Forty years ago, the people in charge of the Air Force's hidden budget would have been quick to see the extraordinary implication of Trimble's message; that there would be no limit — no limit at all — to the potential of an antigravity aerospace vehicle.

The black world would have thrilled to the notion of a science that did not exist.

As I crossed from the park back into the glare of the streetlights, I knew I was quite possibly staring at a secret that had been buried more than 40 years deep.

I called Lawrence Cross, an aerospace journalist from the circuit, an ex Jane's man, now a bureau chief for a rival publication in Australia.

Cross and I had spent long hours ruminating on the existence of U.S. Air Force black programs and the kind of technologies the Air Force might be pursuing in ultrasecrecy.

I liked Cross, because he had his feet squarely on the ground, was a hell of a good reporter, but wasn't your average dyed-in-the-wool-type hack. It had been a while since we had spoken.

The phone rang for ages. It was ten at night my time, eight in the morning his; and it was the weekend. I could hear the sleep in his voice when he finally picked up the handset. In the background, a baby was crying. Cross had three kids under six years old. Ninety percent of the time he looked completely exhausted.

He remained quiet as I sketched out the events of the past weeks. I told him about the article, Trimble's initial willingness to be interviewed, then the phone call from Abelman and her insistence, on Trimble's sayso, that I drop the whole business.

"This is interesting," he said, stifling a yawn, "but why the long distance call?" "I wanted to tap you on one of your case studies." "Uh-huh." He sounded wary, more alert suddenly. "Which one?" "Belgium," I said. "Wasn't there some kind of flap there a year or two back?" "You could say that. Hundreds of people reported seeing triangularshaped craft all over the country in two 24-hour waves — one in 1989, the other in 1990. The Belgian Air Force even scrambled F-16s to intercept them. Why the sudden interest?"

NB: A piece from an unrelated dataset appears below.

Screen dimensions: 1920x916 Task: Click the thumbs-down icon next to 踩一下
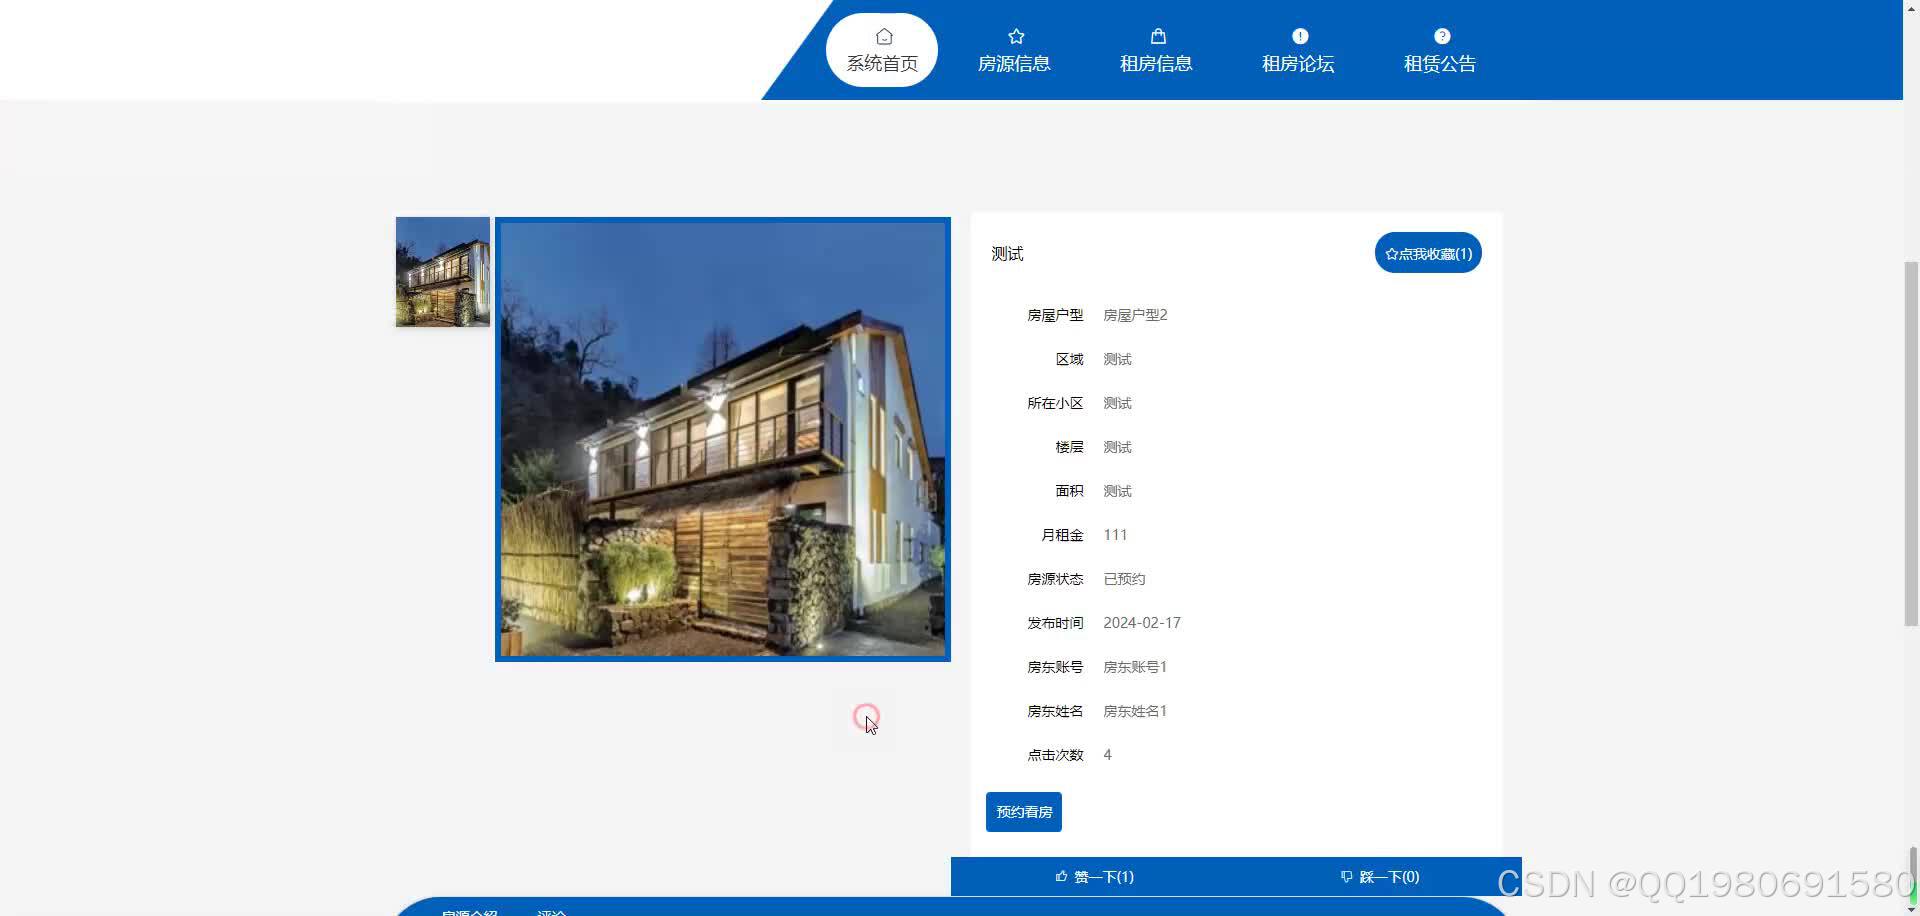click(1346, 876)
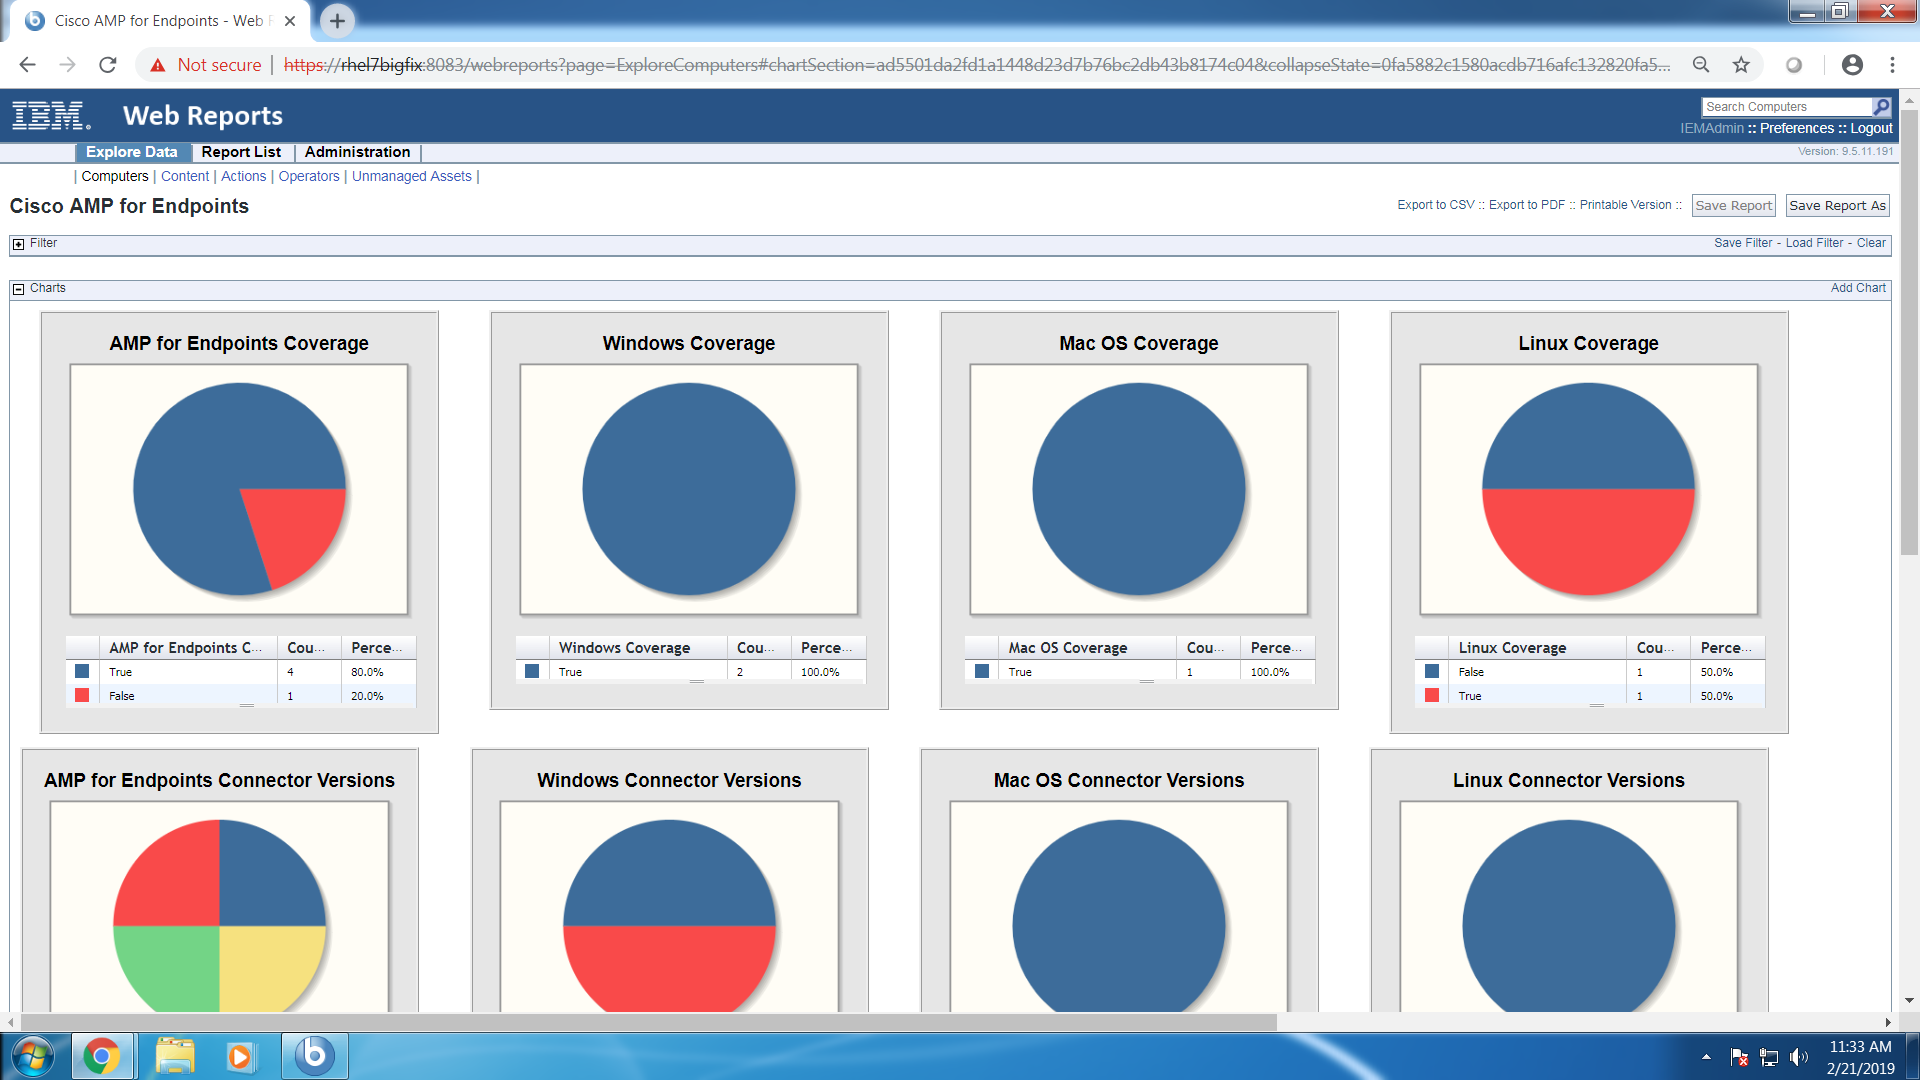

"You once told me that those craft might have been the result of some kind of secret U.S. development effort."

Cross laughed. "Maybe I did. But I've had time to study the officiai reports since — the ones put out by the Belgian government. Those craft were totally silent. They hovered, often very close to witnesses, and they never made a sound. You may find my take on this hard to swallow, but there is no technology — no technology on earth — that could produce that kind of performance." "Didn't the Belgian press try to tag the sightings to Aurora?" "Yes, but you and I know that that's crazy. Even if Aurora is real, don't tell me it can remain stationary one moment and fly Mach 7 the next. And without making a sound. Belgian radar tracked these things. The tapes show that they pulled turns of around 20 to 40 g — enough to kill a human pilot." He paused. "You're not seriously suggesting what I think you're suggesting, are you?"

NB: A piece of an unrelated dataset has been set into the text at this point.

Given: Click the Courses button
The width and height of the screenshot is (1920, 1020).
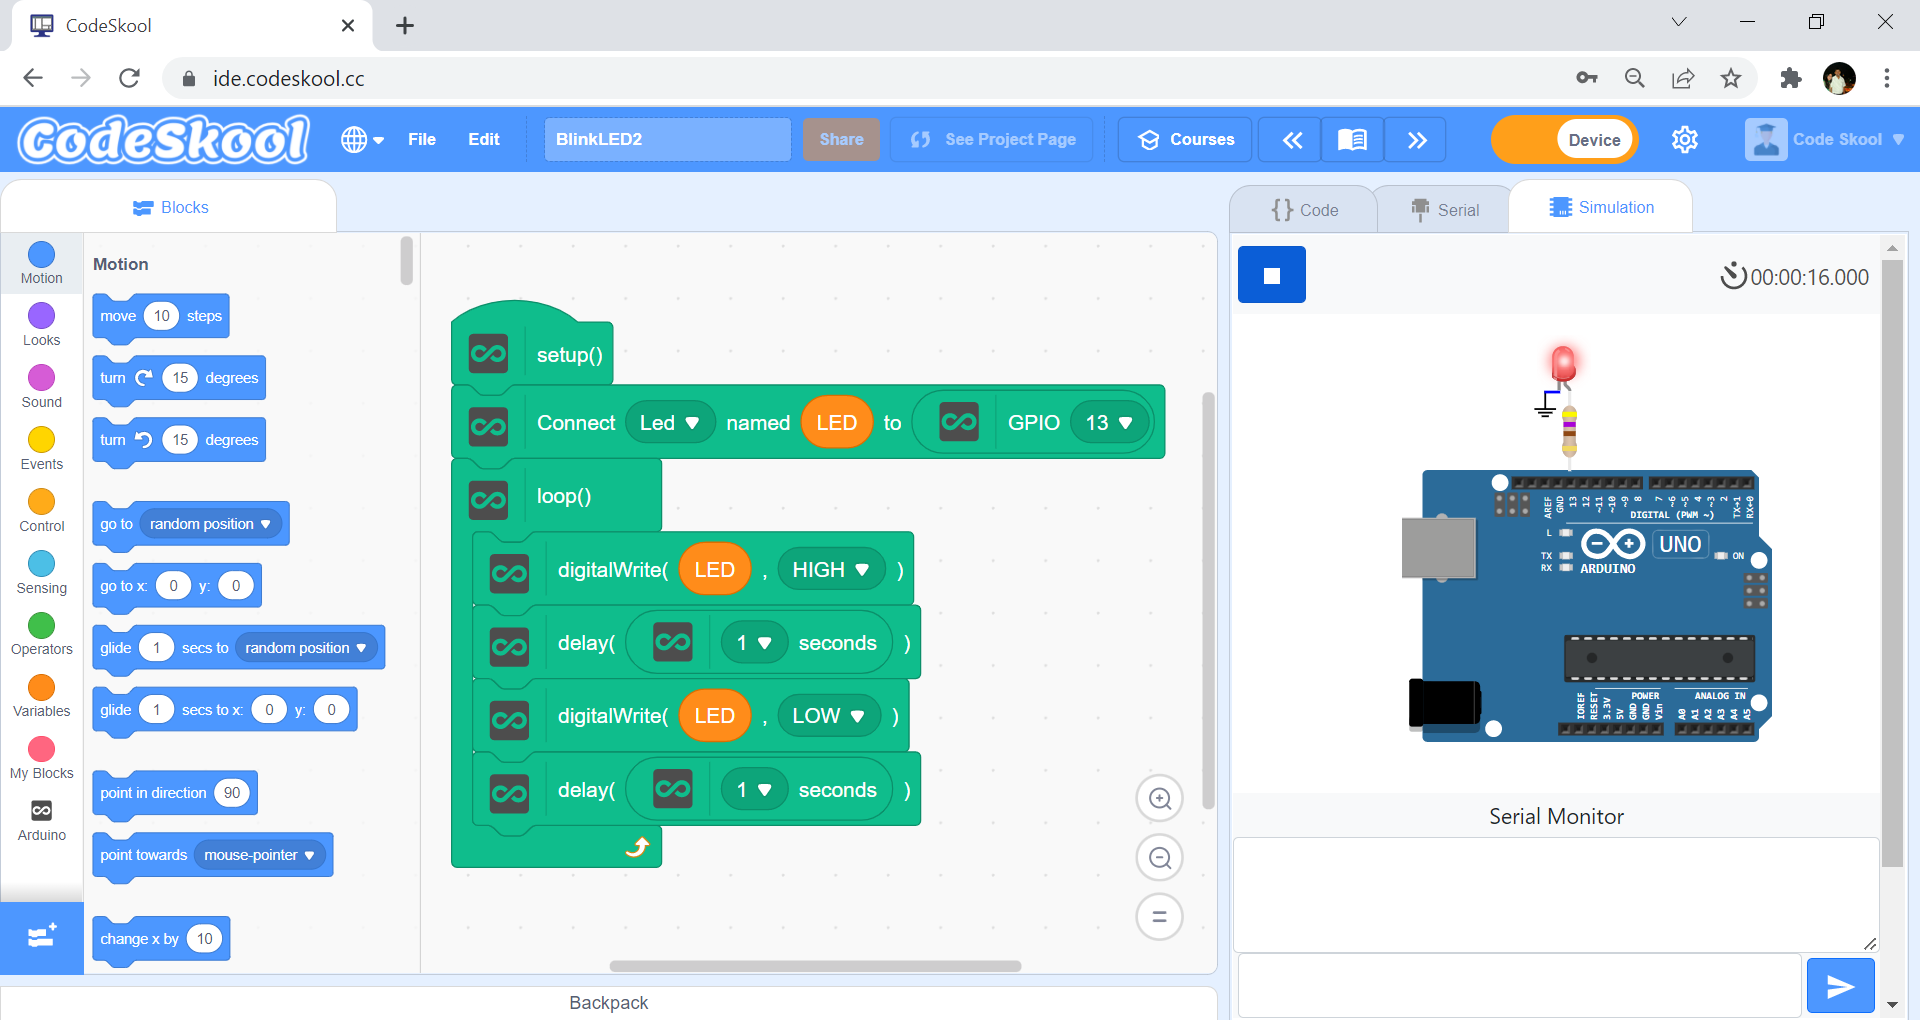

"A 40-year U.S. development effort, in the black, to make antigravity technology a reality? Why not? They were talking about it openly in 1956, Lawrence, then it dropped off the scope. Completely and utterly, like somebody orchestrated the disappearance. It makes me want to consider the possibility, at least, that someone achieved a breakthrough and the whole thing went super-classified." "And now you've got the bit between your teeth?" "Something like that, yes." For a long moment, Cross fell silent. Then I heard him light a cigarette. In the background, I heard his wife calling him. Then he cupped the receiver, because I caught his voice, muffled, telling her he'd be there in a minute. The baby was still bawling its lungs out.